__WORK REQUEST__
All the lines below need to be output exactly, apart from any images.

Source data:
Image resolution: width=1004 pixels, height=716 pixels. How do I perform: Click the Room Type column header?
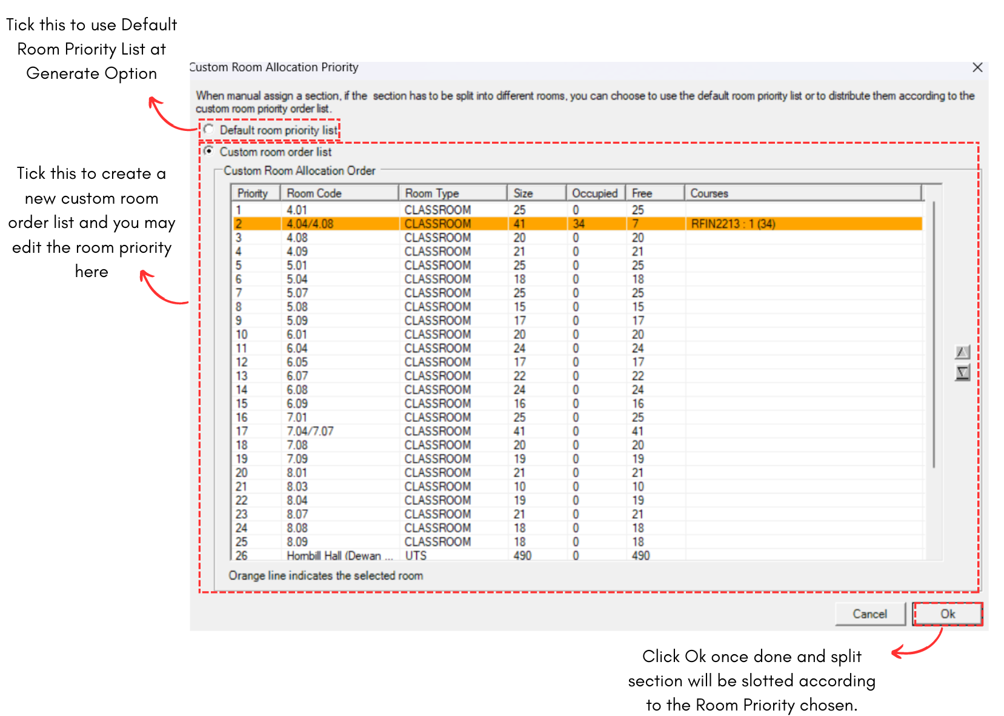point(452,193)
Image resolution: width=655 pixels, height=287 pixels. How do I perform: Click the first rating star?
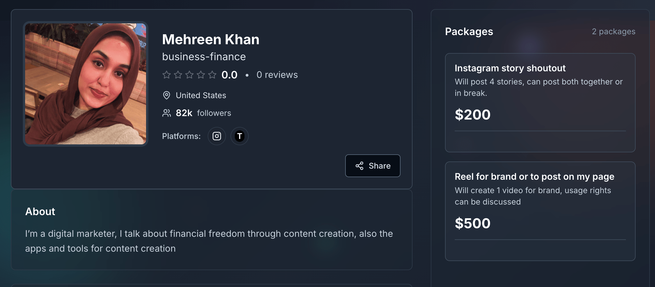(x=166, y=75)
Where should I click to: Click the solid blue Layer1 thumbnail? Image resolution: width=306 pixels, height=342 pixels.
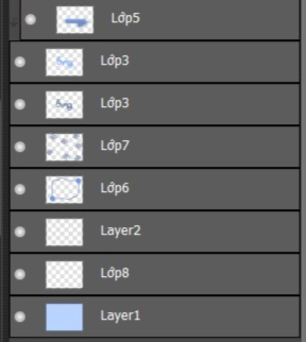64,317
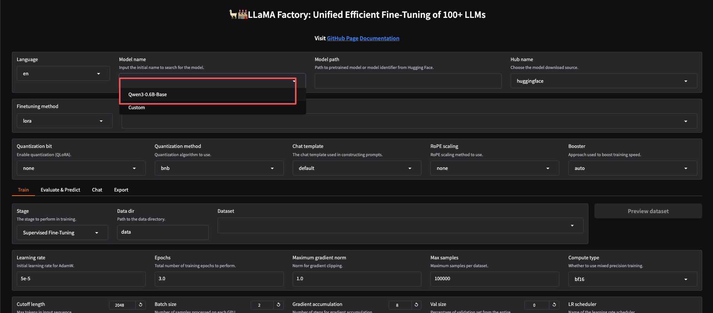Go to the Export tab

(x=121, y=190)
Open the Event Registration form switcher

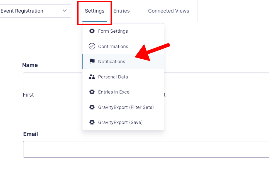point(31,11)
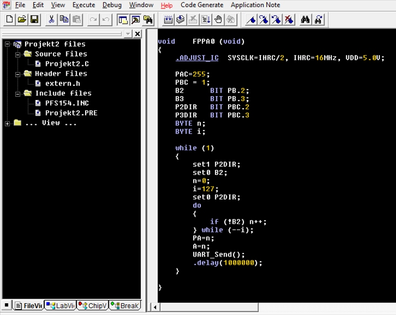Click the Cut scissors icon
The height and width of the screenshot is (315, 396).
[x=51, y=20]
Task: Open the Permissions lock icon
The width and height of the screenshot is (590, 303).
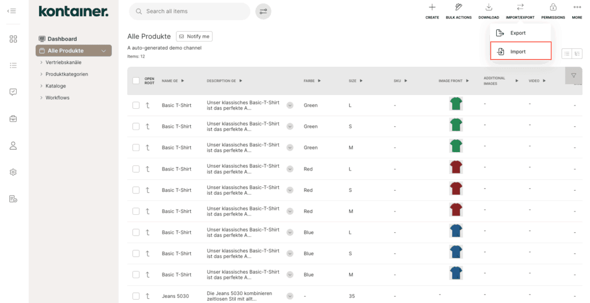Action: click(x=553, y=8)
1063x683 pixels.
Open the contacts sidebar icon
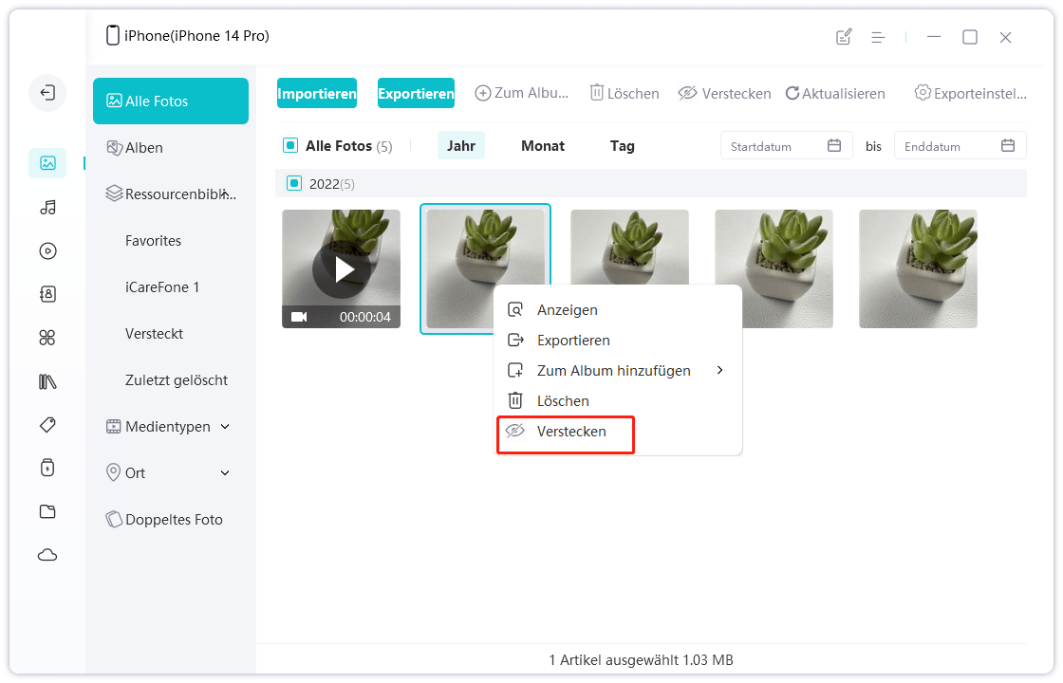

__RESULT BELOW__
Image resolution: width=1004 pixels, height=716 pixels. How do I perform: Click the Room Type column header?
point(452,193)
Image resolution: width=655 pixels, height=287 pixels. How do I perform: Click the first rating star?
(x=166, y=75)
Where should I click to: Click the solid blue Layer1 thumbnail? Image resolution: width=306 pixels, height=342 pixels.
64,317
Go to the Export tab

(x=121, y=190)
Open the Event Registration form switcher

point(31,11)
Click the Cut scissors icon
The height and width of the screenshot is (315, 396).
[x=51, y=20]
Task: Open the Permissions lock icon
The width and height of the screenshot is (590, 303).
Action: click(x=553, y=8)
1063x683 pixels.
Open the contacts sidebar icon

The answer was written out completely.